Enhanced Object Detection using Drones and AI

By Pavan Yadav

One of the tasks that artificial intelligence excels at is Object Detection. This computer vision technique allows us to identify and locate objects within images and videos. It is an invaluable tool for mapping our world, creating digital twins, and gaining a quantitative understanding of our environment. These, in turn, fuel data-driven decisions for smart cities, urban planning, resource management, environment protection, and disaster response.

Orthoimages are often used for object detection, but they are not always the best because of the following reasons:

Limited details: Orthoimages can make objects like fire hydrants and poles appear as dots or circles. However, oblique images captured from drones or street-view cameras provide more details of the objects, making them easier to detect.

Ortho images (left) limit object details, like poles and hydrants appearing as dots or circle, while oblique images (right) offer more details

Blind spots: Tree canopies in orthoimages can completely conceal objects.  The left image shows the location of an asset that we cannot see because of the tree canopies. The right image shows the same asset in a picture taken from the street.

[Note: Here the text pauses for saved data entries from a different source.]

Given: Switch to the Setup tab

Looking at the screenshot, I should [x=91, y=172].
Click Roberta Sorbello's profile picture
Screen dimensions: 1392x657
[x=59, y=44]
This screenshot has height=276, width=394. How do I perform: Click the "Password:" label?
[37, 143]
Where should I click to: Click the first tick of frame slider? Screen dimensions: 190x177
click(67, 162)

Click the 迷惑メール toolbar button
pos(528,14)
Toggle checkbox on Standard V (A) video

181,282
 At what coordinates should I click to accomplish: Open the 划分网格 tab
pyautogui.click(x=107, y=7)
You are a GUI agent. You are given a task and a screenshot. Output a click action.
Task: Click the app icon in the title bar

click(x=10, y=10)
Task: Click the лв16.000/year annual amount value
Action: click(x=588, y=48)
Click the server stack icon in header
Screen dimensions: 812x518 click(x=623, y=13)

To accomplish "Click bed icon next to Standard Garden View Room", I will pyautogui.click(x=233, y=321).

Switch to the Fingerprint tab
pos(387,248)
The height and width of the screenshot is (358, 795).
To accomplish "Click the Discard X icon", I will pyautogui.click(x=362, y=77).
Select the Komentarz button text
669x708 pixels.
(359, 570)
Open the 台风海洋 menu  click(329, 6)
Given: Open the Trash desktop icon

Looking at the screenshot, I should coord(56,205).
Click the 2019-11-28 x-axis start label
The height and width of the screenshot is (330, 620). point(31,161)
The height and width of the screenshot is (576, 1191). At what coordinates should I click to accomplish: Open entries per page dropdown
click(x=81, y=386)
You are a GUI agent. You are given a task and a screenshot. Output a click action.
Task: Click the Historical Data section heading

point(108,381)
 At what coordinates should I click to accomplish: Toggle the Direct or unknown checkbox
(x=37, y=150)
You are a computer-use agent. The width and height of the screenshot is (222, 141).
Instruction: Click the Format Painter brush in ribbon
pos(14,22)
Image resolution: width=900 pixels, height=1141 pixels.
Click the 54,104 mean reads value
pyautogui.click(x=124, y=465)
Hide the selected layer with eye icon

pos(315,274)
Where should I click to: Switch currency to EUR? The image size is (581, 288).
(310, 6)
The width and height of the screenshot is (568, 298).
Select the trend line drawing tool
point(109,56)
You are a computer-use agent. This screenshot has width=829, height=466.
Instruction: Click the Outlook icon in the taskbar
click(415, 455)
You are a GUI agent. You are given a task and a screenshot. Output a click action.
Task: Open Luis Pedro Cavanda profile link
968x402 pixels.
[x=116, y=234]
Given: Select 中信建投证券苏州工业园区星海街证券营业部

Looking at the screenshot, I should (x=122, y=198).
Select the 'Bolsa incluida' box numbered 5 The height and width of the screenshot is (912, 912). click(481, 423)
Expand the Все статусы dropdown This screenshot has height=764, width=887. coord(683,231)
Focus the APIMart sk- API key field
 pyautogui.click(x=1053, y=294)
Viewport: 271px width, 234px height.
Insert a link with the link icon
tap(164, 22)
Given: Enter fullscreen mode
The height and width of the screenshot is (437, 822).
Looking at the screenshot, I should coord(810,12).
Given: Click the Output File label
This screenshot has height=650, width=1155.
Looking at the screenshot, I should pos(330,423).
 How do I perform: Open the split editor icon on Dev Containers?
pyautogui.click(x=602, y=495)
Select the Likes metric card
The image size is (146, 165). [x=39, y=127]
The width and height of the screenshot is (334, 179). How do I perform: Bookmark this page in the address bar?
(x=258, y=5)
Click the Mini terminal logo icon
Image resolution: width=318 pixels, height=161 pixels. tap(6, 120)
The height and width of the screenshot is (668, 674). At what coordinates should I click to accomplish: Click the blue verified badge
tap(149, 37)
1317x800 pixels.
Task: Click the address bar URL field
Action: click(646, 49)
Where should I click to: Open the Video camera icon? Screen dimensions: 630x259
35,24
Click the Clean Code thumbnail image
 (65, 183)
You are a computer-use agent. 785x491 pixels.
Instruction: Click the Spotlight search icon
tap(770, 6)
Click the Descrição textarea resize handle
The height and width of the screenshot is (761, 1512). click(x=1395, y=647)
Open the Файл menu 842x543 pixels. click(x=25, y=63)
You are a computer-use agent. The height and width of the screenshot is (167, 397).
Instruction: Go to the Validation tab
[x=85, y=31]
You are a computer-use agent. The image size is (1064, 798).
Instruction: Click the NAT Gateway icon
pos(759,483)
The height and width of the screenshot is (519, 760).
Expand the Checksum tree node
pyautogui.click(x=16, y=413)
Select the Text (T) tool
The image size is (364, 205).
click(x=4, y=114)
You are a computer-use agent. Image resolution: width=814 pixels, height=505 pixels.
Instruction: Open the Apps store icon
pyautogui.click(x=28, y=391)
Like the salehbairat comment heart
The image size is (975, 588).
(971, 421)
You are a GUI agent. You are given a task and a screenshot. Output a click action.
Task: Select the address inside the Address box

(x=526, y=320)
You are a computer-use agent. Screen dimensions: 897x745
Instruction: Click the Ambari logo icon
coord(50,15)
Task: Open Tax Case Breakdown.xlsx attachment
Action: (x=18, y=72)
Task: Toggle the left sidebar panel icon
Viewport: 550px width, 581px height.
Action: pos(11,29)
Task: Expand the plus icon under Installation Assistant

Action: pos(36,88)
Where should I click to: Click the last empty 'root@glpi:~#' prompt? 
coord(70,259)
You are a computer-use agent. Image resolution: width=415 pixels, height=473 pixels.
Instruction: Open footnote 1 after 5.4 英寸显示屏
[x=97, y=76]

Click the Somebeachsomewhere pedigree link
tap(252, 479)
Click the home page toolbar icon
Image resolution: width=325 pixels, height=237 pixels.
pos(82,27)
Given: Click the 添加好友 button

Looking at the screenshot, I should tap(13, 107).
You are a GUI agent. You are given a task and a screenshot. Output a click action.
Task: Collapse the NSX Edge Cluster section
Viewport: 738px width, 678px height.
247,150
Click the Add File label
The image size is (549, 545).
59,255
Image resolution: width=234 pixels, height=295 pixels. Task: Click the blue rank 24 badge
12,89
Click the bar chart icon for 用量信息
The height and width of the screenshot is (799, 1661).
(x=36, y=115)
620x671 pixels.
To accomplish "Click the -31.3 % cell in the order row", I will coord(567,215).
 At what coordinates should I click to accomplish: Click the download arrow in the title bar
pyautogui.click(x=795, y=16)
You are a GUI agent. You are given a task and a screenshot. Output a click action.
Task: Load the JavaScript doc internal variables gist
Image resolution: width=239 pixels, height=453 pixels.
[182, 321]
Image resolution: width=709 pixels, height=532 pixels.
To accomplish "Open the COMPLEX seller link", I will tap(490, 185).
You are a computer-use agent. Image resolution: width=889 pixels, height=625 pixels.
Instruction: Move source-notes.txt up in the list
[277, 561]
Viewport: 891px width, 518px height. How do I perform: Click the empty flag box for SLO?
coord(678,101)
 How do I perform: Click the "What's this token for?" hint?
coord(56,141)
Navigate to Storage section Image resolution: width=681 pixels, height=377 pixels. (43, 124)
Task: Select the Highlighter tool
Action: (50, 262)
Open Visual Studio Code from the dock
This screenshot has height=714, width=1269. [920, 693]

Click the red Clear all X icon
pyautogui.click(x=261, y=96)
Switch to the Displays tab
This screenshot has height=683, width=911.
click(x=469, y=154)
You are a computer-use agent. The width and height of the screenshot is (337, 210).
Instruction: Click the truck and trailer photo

Tree canopies conceal an asset in the ortho image (left), while the street-view image reveals it (right)

Limited models and datasets: Open-source training datasets such as COCO (Common Objects in Context) dataset and pre-trained models are predominantly available for non-ortho images. They do not work as well on orthoimages.

Virtually all images in the COCO dataset are oblique

One solution to these challenges is utilizing oblique imagery from drones or street-view cameras. We can detect the objects in the Pixel Space of the oblique images and transform the detections to the Map Space. Map space utilizes a map-based coordinate reference system, while Pixel Space references the raw image space without rotations or distortions. When a model with Pixel Space reference system is used with an orthorectified image collection that contains images with camera information, first inferencing happens in Pixel Space and then the inferenced geometries are transformed to Map Space using the frame and camera information.

Location of an object in Pixel Space and Map Space

In this blog, we will use drone images taken from a new commercial development called the Packing House district, located in Redlands, California. We will build a model to detect parked cars. It can potentially help the decision makers understand the traffic in this new development. Our goal is to offer a workflow template and showcase its application through an example.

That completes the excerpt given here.